研究課題/領域番号 |
15K17685
|
研究機関 | 北海道大学 |
研究代表者 |
土屋 聡 北海道大学, 工学研究院, 助教 (80597633)
|
研究期間 (年度) |
2015-04-01 – 2018-03-31
|
キーワード | 有機超伝導体 / 擬ギャップ / 時間分解分光 / 超伝導ゆらぎ |
研究実績の概要 |
本研究の目的は高温超伝導発現機構の解明を目指し、擬ギャップ(PG)の起源、超伝導(SC)との関連性を電子相関の観点から明らかにする。この目的に対して、本研究ではキャリア数を変化させずに電子相関を制御できる有機超伝導体を研究対象とし、近赤外域フェムト秒光パルス励起によるポンプ-プローブ分光を用いる点に特色を持つ。準粒子応答とその偏光特性を温度、励起エネルギー、有効電子相関に対して詳細に調べ、擬ギャップ起源の対称性、および超伝導との関連性を明らかにすることである。 今年度は初年度に行ったk-(BEDT-TTF)2Cu[N(CN)2]Br(k-Br)およびk-(BEDT-TTF)2Cu(NCS)2(k-NCS)における時間分解分光の結果の再現性を確かめると共に、詳しい解析を行った。
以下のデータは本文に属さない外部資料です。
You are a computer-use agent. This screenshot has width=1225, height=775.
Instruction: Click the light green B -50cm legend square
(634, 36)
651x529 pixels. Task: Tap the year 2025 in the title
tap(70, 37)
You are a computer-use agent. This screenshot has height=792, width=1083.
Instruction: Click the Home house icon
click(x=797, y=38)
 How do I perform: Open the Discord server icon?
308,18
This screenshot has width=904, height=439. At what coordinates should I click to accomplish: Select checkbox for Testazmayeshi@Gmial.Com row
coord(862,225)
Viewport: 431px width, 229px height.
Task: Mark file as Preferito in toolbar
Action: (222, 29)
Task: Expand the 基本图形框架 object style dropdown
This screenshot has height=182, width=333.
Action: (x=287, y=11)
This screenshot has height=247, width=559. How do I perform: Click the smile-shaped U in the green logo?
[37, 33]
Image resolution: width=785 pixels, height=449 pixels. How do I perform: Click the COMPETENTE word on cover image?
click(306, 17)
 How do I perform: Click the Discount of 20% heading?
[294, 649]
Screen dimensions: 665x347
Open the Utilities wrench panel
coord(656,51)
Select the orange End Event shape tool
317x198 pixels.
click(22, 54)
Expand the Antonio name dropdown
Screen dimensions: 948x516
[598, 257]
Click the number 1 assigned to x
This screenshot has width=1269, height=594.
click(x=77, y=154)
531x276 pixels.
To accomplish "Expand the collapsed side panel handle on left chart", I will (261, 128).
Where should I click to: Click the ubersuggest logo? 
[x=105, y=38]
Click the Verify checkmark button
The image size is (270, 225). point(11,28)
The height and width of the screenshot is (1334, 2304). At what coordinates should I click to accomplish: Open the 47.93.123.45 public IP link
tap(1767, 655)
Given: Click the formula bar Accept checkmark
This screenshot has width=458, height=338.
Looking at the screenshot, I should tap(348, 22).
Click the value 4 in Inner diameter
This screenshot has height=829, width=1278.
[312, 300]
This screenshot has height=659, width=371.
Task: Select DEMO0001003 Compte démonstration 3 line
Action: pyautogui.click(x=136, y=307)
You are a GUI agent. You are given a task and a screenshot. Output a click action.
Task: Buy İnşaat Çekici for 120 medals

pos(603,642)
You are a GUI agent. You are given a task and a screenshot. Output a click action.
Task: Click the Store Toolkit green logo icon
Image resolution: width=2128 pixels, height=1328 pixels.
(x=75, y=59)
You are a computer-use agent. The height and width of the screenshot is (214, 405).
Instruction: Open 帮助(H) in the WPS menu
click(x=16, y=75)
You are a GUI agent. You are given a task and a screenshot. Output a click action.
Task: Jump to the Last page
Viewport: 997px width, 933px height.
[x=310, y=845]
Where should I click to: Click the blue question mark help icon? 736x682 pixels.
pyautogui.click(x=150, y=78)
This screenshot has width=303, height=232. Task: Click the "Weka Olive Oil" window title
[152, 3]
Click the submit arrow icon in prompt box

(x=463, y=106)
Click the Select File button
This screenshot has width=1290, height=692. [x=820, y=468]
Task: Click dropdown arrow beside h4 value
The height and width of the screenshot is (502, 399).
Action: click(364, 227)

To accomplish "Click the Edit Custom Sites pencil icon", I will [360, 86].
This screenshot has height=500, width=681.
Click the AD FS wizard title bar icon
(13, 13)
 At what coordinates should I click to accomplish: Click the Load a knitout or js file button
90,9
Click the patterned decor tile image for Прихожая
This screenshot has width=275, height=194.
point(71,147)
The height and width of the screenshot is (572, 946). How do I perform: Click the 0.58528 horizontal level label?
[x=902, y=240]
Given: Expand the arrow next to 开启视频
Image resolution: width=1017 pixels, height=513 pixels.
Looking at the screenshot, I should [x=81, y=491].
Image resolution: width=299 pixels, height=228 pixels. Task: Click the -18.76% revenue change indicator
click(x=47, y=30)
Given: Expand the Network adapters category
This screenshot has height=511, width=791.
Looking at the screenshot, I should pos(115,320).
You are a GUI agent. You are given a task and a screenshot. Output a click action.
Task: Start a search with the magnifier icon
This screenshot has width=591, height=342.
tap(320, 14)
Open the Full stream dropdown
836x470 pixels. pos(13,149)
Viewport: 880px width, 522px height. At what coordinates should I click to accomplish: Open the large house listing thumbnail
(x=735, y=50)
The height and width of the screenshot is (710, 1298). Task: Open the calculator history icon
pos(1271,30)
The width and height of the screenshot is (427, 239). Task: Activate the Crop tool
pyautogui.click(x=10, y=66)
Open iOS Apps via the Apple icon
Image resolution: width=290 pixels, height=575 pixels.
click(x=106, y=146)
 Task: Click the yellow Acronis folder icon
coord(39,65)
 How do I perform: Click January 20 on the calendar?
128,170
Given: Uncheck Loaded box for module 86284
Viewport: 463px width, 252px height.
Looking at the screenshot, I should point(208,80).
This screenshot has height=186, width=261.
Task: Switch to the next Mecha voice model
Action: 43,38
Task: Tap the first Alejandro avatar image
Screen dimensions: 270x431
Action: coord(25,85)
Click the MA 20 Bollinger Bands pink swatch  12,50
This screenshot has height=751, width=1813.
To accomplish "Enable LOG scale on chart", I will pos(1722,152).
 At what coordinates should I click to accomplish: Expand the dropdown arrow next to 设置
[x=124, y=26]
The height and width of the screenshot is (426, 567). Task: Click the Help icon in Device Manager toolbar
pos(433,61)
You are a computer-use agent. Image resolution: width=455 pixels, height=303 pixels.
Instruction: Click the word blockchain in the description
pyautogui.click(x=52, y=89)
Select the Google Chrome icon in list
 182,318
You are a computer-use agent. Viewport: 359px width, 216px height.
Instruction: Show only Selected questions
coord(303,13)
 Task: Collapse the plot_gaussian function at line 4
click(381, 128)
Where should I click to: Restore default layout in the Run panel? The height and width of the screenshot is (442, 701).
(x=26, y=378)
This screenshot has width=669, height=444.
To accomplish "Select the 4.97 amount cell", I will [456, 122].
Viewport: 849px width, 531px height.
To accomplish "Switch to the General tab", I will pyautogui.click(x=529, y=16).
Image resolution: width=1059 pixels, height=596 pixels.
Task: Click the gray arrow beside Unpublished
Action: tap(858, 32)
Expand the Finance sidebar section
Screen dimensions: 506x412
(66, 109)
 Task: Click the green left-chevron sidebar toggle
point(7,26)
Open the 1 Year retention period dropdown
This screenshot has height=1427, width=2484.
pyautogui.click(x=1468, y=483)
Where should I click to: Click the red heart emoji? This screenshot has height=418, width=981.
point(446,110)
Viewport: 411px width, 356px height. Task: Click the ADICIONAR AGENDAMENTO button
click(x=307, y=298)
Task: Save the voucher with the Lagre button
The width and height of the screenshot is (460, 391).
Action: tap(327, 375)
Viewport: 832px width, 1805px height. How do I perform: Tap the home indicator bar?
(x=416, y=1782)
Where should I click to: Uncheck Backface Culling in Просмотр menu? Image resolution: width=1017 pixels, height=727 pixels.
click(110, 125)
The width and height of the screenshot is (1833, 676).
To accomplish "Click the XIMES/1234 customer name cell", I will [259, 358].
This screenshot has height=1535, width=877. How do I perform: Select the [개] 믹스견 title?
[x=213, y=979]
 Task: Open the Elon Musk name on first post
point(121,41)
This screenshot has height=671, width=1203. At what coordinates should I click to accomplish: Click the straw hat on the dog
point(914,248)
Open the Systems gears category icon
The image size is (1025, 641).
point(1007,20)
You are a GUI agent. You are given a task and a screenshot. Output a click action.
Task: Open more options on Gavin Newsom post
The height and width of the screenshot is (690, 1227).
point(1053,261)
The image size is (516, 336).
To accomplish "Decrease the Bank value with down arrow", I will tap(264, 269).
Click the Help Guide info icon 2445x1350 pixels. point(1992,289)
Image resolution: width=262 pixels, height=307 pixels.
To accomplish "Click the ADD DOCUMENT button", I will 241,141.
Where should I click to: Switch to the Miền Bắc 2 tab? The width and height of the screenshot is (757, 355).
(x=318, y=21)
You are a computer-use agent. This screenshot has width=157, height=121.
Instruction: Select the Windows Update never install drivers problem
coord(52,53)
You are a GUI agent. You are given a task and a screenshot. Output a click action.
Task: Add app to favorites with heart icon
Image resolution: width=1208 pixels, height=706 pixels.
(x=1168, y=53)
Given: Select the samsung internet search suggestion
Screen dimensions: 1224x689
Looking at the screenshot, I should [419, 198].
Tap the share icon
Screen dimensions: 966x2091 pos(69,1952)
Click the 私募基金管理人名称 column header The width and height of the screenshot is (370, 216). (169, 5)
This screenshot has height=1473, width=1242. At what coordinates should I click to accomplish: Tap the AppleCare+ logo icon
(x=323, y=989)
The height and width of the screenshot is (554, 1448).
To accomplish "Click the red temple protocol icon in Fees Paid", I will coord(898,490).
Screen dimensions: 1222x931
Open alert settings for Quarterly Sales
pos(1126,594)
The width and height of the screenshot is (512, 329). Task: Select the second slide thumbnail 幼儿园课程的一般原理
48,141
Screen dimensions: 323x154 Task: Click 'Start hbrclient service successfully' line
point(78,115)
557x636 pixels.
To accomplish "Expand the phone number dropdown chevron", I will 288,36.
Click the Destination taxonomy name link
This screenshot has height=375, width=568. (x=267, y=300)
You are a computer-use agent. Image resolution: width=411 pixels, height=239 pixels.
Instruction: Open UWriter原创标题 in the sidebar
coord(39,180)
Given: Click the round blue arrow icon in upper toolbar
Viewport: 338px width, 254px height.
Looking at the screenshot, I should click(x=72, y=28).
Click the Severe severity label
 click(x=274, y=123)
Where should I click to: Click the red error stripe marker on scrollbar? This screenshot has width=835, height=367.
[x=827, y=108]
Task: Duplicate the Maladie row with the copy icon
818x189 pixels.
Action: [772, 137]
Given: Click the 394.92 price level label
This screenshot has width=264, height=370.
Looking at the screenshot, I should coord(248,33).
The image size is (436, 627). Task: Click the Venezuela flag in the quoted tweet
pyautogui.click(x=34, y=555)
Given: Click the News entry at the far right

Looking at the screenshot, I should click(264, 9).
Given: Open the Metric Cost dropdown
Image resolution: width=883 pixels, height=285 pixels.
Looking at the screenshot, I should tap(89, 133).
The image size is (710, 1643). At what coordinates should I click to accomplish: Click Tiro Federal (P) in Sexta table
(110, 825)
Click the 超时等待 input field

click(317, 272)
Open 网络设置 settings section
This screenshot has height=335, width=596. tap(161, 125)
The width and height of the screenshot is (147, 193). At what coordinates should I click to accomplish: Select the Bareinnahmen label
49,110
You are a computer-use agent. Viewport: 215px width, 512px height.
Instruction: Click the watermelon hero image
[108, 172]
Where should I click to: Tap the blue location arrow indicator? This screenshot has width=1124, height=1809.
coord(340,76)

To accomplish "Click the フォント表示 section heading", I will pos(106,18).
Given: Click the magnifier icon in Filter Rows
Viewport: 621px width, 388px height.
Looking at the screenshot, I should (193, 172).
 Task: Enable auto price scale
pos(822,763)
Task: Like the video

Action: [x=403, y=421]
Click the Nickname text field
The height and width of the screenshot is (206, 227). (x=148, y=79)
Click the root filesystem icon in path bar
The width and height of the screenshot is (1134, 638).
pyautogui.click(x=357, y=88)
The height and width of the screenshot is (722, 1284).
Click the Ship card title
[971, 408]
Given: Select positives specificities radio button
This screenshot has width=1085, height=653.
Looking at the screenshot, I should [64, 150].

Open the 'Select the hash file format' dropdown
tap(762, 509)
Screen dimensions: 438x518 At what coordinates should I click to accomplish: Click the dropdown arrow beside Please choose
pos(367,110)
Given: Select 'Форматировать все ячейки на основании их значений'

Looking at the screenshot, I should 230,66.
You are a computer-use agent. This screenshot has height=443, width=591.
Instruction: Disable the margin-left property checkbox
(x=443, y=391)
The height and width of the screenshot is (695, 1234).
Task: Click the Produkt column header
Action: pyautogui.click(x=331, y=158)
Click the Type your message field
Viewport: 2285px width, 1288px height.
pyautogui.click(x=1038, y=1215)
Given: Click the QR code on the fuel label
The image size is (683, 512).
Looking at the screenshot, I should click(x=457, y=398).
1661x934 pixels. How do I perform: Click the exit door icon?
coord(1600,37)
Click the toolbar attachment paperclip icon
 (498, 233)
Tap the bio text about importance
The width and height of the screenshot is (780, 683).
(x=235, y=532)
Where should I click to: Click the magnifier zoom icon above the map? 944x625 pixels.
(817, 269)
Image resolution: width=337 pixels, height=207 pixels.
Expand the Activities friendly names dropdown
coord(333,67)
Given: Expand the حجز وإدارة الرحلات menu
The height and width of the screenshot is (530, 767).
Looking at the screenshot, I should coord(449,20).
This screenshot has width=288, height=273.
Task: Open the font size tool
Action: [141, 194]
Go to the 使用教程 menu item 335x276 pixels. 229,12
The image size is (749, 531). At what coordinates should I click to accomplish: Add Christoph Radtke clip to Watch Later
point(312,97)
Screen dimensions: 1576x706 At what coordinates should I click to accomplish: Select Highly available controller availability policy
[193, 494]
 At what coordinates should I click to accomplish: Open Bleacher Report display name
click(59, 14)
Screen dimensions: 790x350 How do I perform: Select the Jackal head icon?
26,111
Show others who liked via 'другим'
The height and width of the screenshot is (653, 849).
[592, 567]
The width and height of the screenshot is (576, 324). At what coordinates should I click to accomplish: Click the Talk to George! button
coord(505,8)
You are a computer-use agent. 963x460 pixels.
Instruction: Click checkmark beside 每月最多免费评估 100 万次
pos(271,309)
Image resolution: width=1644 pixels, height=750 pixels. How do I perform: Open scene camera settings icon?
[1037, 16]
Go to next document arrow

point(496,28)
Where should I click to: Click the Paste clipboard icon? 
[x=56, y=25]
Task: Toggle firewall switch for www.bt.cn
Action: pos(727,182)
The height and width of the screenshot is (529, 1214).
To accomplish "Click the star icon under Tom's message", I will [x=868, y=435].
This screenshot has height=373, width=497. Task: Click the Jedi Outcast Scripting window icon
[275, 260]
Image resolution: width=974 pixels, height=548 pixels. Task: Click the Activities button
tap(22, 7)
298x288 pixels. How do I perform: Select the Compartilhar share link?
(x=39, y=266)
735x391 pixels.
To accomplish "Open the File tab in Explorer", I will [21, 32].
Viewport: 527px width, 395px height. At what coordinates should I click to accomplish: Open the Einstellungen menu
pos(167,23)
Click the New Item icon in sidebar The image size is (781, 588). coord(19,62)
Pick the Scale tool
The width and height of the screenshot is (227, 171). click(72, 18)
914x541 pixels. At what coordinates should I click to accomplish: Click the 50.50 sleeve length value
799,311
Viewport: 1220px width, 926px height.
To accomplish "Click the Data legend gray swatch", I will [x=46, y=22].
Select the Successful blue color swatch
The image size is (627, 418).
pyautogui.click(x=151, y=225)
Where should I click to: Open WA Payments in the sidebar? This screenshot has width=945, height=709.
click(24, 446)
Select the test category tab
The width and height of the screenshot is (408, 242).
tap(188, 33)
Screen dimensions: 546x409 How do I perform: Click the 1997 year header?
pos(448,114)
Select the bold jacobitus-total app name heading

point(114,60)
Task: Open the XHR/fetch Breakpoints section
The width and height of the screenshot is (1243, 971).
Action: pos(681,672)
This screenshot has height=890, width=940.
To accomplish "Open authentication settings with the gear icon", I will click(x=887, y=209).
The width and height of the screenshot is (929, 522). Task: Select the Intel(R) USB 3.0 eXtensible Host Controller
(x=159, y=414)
また比較として超伝導を示さないk-(BEDT-TTF)2Cu[N(CN)2]Cl(k-Cl)における測定を行った。その結果、k-Br、k-NCSでは前年度観測されたPG応答の他に緩和時間の長い応答成分があることがわかった。この応答は新たに測定したk-Clでは観測されなかったため、SC由来の応答であると結論できる。また驚くべきことにSC応答が現れる温度は、k-NCSでは10Kであるがk-Brでは40K付近であることが判明した。電気抵抗測定などの結果ではk-Brの超伝導転移温度(Tc)は13Kであるので、この振る舞いはSCゆらぎが関与していることが示唆される。このような大きな違いは電子相関効果が影響していることが強く示唆される。 このようにPG応答とSC応答が区別されて観測されたことは、SCがPGの直接的起源ではないことを意味しており、PGの起源を解明する上で非常に重要な示唆である。 またk-NCSに対して圧力下時間分解分光測定を行い、印加した圧力に依存して光誘起準粒子の緩和時間が変化することがわかった。電子相関効果が光誘起準粒子ダイナミクスに影響している証拠であり、今後PG応答、SC応答に対する電子相関効果を考える上で重要となる。
|
現在までの達成度 (区分) |
現在までの達成度 (区分)
2: おおむね順調に進展している
理由
k-Br、k-NCS両物質でPG応答の他に応答があることを発見し、k-Clと比較することでそれがSC由来であることを明らかにした。またSC応答の現れる温度は電子相関によって異なっていることも見出すことがきた。これはPGの起源を考える上で、SCがPGの直接的起源ではないことを強く示唆する結果ある。 平行して行っていたk-NCSにおける極低温圧力下時間分解分光測定により、光誘起状態の緩和時間が圧力に依存することを明らかにした。この成果は論文としてまとめることができた。
|
今後の研究の推進方策 |
PGの起源を明らかにするため、系統的に冷却速度を変えた測定行う。PG応答が現れる70-80K付近の温度はBEDT-TTF分子の構造転移が起こる温度に一致しており、冷却速度を変化させるとこの転移を抑制することが知られている。予備的な調査を行ったところ、冷却速度に依存して応答が変化して応答が若干変化していたようなので、より系統的に測定を行うことでPGの起源を明らかにしたい。
|
次年度使用額が生じた理由 |
当初温度コントローラーを購入する予定であったが、反射率変化測定に用いているロックインアンプの修理、また海外の学会に招待され、その参加費、旅費に予算を優先的に充てた。温度コントローラーに関しては共同研究者所有のものを共同で使用させて頂き、購入を控えた。
|
次年度使用額の使用計画 |
今年度は、国際学会の学会参加費、旅費、光学部品購入に予算を充てる予定である。